**Reading text**
────────────────────────────────────────

However you may view this younger generation, just bear in mind that we are what we are because of the previous generation. After all, we didn’t raise ourselves!



Read more about this current generation below –

What’s Wrong With Generation Y?

Almost two years ago, I penned an essay called “Why U.S. College Students are So Stupid.” It’s far and away the most widely-read article I’ve ever posted on this website, at one point, garnering acclaim from the dude that co-founded Sun Microsystems (and for all my detractors: when was the last time a legit billionaire praised something you wrote, by the way?)

I’ve been out of school for more than a year now, and virtually all of the criticisms I had about my college classmates seem to still hold true for my post-baccalaureate cohorts. It’s not so much a general anti-intellectualism I detect in some of my Millennial brethren as it is this comprehensive ethos that rejects effort, independence, self-sacrifice or productivity completely — in other words, a generational philosophy that seems to embrace self-indulgent shiftlessness and shun self-responsibility like Dracula in front of a crucifix.

Of course, this isn’t to say that ALL Gen Y members share all of these attributes, but I assure you — a whole hell of a lot of Millennials display some, or even all, of the following ten character flaws that I believe, tallied up, could result in our generation completely destroying America’s financial and social frameworks. That may sound like hyperbole, but think about how much generational ideology shaped the world the Greatest Generation inherited, and how much of the “Baby Boomer mentality” forged much of our current cultural infrastructure. The world is most certainly in the hands of Gen Y, and tasked with the gargantuan obligation of getting the modern world out of the economic and geopolitical quagmire that our parents created is something that not only are MOST Gen Y kids in the US unprepared for…it’s a generational challenge to which they remain completely oblivious (or worse, even unconcerned.)

────────────────────────────────────────

**Supplied material**
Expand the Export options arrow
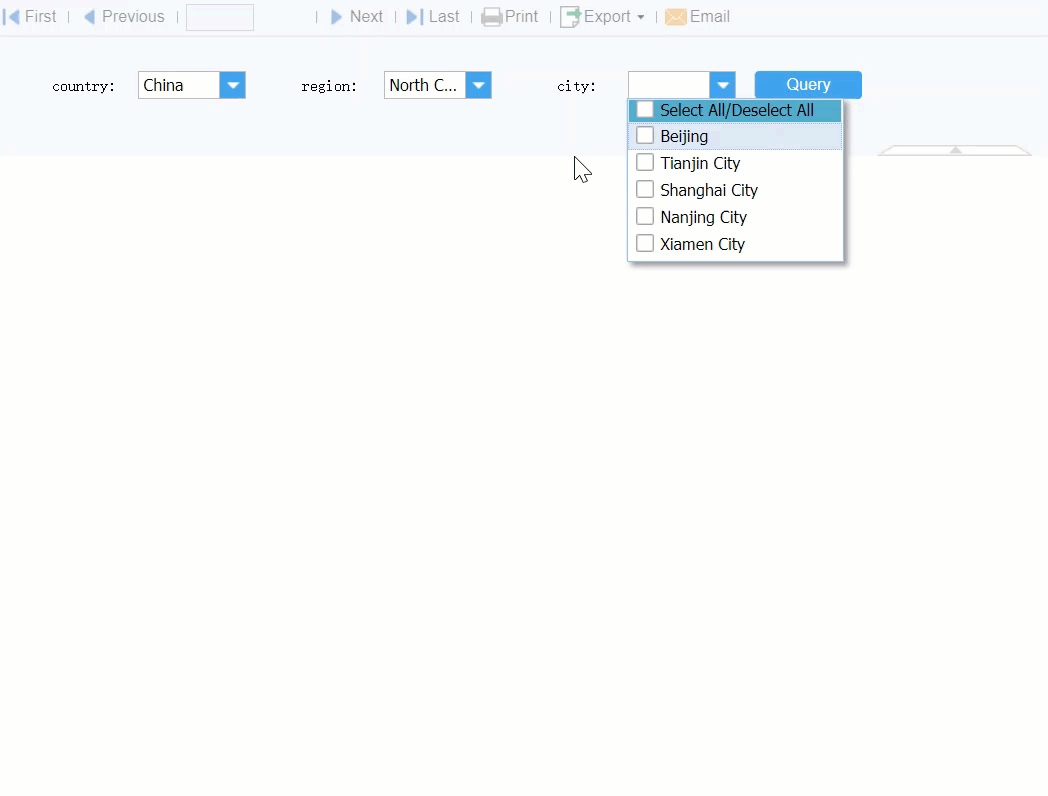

────────────────────────────────────────

**Work to do**
1 - List every quality that, according to the essay on Generation Y, the ethos of the author's Millennial peers rejects.
2 - Pick up the essay on Generation Y after its last sentence and continue it.

**Replies**
1 - effort, independence, self-sacrifice, productivity

2 -
So, what’s wrong with today’s youth? Well, for starters, here are ten common characteristics that you can chalk up as MAJOR generational problems among my peers…

Problem One:
We have absolutely ZERO ambition in life. 

It’s a fundamental question everyone who has ever done anything halfway worthwhile in life has asked themselves: what is it, exactly, that I want to do with my life? For some truly dedicated individuals, that causa sui is apparent from an early age, who then spend their young adulthoods scrapping as hard as they can to turn fantasy into reality. In other words, the general course of success is “you pinpoint something you want to do, you get qualified to do it, and then you…get this…actually do it.”

Problem numero uno for Gen Y is that a large number of kids these days have absolutely NO ambitions whatsoever. They have no idea what they want to do as a profession, and as a result, make no real efforts to expand their knowledge or skill sets through post-secondary education. Granted, Gen Y kids may have interests and hobbies, but outside of some grandiose daydreaming, they never muster up enough energy to actually get up off their asses and make a concentrated effort to pursue those things as sustainable careers. In their heads, Gen Y kids may envision themselves as the next big comic book writer, or the next John Mayer or the next Kevin Smith, but they lack the general discipline to even remotely go after such “aspirations.”  And then, it’s back to satiating the immediate wants: another game of “Tekken,” another hour or so on Facebook, another toke of the bong. Why do things when it’s so much easier to lay on your duff and squander the entire afternoon instead?

Problem Two:
We seek “meaning” in things that provide us with virtually no return-on-investment.

Gen Y kids have wealth of knowledge on a lot of niche areas — in other words, pretty much all of us are walking Encyclopedias, porting about detailed data on things that have absolutely zero practical import, like “Star Wars” or “Street Fighter.” While slaving away in community colleges and our minimum wage paying jobs at Foot Locker, we dwell upon “social activities” that are both costly and result in hardly — if any — financial benefits.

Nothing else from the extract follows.